__EXERCISE DIRECTIONS__
Copy out, from the entries below, each line that holds the string "timestamp".
Start of GIVEN INFORMATION
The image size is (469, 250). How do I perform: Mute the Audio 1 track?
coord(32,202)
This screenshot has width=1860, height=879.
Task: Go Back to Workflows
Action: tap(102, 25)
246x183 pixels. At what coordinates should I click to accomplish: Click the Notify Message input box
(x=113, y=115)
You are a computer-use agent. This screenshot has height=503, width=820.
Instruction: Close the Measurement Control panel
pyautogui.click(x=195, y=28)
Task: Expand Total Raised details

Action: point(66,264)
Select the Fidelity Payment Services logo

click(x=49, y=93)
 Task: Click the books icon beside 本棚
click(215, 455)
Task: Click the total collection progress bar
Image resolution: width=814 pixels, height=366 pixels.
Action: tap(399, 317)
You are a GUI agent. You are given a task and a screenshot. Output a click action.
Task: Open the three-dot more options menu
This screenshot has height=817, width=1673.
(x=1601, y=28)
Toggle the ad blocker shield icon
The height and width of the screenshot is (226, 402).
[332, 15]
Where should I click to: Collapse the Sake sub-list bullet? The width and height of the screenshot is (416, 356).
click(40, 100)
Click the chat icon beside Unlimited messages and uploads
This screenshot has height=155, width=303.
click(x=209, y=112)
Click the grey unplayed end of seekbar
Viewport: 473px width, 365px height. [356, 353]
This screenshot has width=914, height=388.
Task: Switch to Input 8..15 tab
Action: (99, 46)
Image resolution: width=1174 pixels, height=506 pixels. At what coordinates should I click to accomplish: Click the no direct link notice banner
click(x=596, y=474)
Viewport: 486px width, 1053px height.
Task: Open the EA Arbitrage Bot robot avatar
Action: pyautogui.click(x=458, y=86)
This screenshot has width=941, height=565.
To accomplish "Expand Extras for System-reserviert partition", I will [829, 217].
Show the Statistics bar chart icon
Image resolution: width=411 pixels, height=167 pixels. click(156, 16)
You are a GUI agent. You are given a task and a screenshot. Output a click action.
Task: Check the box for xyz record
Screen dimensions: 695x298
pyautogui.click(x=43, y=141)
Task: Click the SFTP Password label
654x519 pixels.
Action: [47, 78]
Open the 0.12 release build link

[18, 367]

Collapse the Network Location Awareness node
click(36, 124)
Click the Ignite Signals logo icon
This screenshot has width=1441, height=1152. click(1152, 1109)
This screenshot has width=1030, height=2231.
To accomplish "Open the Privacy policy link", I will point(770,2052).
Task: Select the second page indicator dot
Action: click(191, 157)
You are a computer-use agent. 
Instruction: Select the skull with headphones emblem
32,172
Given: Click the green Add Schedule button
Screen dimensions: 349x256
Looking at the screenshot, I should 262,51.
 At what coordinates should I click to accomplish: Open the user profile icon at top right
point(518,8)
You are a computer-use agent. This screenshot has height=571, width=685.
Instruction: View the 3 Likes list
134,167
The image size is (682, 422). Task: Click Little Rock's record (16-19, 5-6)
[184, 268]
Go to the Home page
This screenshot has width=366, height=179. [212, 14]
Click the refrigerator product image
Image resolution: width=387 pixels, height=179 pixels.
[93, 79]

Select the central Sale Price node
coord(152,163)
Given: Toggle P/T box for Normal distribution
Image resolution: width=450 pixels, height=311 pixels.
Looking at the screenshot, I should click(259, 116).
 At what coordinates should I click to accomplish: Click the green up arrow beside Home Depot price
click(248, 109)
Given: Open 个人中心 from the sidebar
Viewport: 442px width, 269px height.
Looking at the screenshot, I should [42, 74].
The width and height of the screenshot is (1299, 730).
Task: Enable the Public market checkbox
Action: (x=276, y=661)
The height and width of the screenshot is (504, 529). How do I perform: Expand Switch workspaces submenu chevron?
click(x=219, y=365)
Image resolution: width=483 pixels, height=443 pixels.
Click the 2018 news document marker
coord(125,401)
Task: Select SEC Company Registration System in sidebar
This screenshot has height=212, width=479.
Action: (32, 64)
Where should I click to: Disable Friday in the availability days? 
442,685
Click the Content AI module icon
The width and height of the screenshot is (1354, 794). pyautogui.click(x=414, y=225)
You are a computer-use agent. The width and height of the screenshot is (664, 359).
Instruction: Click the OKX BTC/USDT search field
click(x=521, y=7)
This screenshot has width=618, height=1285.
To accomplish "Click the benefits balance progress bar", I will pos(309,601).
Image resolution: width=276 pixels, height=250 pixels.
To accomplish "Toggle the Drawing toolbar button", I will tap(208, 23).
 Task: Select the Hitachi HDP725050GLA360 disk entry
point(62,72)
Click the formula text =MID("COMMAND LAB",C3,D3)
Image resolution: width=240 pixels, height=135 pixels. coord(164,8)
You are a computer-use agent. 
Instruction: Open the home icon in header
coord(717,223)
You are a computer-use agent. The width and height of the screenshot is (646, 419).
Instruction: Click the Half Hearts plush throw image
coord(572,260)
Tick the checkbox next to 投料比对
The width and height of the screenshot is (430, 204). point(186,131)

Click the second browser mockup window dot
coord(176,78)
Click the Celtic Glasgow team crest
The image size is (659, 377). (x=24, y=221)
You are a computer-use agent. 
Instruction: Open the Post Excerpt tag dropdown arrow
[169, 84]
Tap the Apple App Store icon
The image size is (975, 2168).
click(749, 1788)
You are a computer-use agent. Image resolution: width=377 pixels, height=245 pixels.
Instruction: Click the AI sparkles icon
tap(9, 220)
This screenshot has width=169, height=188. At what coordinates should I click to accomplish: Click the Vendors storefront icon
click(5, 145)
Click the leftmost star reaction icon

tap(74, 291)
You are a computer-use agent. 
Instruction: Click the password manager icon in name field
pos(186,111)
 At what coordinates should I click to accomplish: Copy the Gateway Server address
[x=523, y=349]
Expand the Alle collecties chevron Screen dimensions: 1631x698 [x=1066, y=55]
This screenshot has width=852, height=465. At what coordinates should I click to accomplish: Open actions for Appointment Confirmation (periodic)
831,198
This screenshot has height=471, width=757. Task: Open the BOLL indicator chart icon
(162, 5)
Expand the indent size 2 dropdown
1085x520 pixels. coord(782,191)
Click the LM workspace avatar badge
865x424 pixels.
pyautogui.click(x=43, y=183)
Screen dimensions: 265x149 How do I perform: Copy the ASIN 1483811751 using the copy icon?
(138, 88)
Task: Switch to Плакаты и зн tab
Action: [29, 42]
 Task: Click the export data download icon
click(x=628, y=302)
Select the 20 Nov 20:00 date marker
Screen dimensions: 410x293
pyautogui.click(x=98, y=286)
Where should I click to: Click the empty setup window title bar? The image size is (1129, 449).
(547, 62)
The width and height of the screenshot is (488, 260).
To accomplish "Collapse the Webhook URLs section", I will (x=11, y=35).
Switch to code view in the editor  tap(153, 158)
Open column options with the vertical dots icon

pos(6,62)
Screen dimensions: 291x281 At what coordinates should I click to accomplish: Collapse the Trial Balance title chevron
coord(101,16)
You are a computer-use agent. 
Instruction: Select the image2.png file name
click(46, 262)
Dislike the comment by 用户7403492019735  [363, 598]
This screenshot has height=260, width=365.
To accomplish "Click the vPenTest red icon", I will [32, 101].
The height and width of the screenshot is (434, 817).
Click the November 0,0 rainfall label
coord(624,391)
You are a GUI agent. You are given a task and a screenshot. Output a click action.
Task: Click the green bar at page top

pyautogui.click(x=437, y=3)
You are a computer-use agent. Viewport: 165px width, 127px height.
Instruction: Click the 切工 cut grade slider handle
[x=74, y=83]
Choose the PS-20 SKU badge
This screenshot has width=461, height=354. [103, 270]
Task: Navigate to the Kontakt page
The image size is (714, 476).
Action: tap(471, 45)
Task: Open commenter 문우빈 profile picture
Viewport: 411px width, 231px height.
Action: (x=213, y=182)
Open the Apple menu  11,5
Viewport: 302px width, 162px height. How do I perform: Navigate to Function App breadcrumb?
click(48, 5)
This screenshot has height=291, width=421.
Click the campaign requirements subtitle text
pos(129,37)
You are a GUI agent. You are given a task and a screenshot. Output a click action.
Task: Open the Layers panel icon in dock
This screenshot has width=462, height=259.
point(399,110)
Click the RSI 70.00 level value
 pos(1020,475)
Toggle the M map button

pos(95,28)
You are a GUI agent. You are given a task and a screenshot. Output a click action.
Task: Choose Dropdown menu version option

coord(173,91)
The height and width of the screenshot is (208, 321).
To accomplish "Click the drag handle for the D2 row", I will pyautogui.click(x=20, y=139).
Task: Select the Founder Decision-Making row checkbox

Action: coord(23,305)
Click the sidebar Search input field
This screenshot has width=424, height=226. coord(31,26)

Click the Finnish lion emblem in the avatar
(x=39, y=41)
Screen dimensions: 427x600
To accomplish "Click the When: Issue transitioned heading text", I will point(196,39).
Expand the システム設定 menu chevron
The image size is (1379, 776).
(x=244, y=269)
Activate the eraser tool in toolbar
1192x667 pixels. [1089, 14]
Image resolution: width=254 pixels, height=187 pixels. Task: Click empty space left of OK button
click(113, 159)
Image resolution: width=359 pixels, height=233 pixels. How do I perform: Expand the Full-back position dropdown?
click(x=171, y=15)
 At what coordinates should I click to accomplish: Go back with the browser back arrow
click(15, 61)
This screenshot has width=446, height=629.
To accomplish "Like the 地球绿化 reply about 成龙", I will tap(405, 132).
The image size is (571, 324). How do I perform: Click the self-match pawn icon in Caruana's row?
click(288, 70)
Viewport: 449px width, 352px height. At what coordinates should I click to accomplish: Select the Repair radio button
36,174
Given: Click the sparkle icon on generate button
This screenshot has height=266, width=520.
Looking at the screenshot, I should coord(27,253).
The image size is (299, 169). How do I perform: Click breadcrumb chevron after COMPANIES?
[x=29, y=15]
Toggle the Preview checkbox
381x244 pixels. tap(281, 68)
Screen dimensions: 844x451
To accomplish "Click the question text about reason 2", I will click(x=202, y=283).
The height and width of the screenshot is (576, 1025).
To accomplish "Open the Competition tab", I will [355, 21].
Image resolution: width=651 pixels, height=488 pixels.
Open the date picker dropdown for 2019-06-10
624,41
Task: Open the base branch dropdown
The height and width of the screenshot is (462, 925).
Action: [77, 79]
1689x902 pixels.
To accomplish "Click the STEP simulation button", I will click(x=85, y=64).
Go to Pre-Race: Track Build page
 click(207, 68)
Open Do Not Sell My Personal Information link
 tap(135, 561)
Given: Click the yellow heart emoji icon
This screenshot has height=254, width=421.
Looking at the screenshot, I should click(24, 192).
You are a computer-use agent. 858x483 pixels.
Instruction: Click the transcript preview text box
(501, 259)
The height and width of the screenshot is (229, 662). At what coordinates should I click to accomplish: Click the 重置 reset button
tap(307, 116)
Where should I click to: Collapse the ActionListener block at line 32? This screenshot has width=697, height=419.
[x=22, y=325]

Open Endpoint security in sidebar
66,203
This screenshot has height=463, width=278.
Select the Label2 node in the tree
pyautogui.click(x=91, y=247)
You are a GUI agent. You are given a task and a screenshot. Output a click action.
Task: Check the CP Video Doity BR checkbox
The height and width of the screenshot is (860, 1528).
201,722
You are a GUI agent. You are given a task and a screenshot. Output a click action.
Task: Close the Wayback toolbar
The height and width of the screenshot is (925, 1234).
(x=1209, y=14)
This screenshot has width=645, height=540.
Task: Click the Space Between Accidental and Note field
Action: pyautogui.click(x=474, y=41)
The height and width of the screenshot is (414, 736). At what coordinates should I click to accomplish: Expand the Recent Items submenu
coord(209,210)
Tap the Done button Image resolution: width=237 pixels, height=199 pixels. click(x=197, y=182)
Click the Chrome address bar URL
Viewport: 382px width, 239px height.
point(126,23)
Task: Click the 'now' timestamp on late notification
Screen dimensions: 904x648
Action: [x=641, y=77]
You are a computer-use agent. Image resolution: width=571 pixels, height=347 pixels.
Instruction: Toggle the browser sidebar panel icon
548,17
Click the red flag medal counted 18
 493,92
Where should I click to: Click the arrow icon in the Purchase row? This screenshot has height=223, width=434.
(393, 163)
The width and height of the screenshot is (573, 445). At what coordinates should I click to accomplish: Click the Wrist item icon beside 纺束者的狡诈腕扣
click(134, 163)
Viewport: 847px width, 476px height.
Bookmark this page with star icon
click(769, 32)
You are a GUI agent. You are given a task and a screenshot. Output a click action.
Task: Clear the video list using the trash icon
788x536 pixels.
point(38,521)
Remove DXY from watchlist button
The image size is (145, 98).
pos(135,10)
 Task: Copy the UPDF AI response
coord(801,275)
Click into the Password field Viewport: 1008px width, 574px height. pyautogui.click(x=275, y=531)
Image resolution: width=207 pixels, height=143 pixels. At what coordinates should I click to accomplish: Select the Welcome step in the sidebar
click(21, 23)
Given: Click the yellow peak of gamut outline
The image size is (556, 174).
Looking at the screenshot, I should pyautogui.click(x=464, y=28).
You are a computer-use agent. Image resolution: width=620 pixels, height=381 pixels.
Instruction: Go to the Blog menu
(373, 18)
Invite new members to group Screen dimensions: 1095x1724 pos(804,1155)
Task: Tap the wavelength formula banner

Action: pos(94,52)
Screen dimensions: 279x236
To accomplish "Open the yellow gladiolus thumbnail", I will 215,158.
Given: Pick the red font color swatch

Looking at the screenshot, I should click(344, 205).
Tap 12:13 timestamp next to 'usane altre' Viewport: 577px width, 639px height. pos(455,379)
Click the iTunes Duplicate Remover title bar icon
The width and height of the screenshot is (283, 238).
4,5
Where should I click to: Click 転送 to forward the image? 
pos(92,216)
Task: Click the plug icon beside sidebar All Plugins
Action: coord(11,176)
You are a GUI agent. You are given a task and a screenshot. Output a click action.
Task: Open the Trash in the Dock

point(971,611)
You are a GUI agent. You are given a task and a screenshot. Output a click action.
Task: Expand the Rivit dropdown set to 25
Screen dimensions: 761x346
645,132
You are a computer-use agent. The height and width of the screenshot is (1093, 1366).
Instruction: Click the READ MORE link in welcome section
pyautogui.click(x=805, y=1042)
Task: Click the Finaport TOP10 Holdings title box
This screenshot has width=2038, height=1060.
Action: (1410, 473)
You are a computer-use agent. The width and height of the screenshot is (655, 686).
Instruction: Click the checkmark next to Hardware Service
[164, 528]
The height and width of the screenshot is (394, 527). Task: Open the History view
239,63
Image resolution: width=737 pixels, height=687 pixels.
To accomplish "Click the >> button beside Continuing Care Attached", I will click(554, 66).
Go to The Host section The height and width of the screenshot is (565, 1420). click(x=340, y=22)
End of GIVEN INFORMATION
__RESPONSE FOR THIS EXERCISE__
Task: Click the 'now' timestamp on late notification
Tap 12:13 timestamp next to 'usane altre' Viewport: 577px width, 639px height. pos(455,379)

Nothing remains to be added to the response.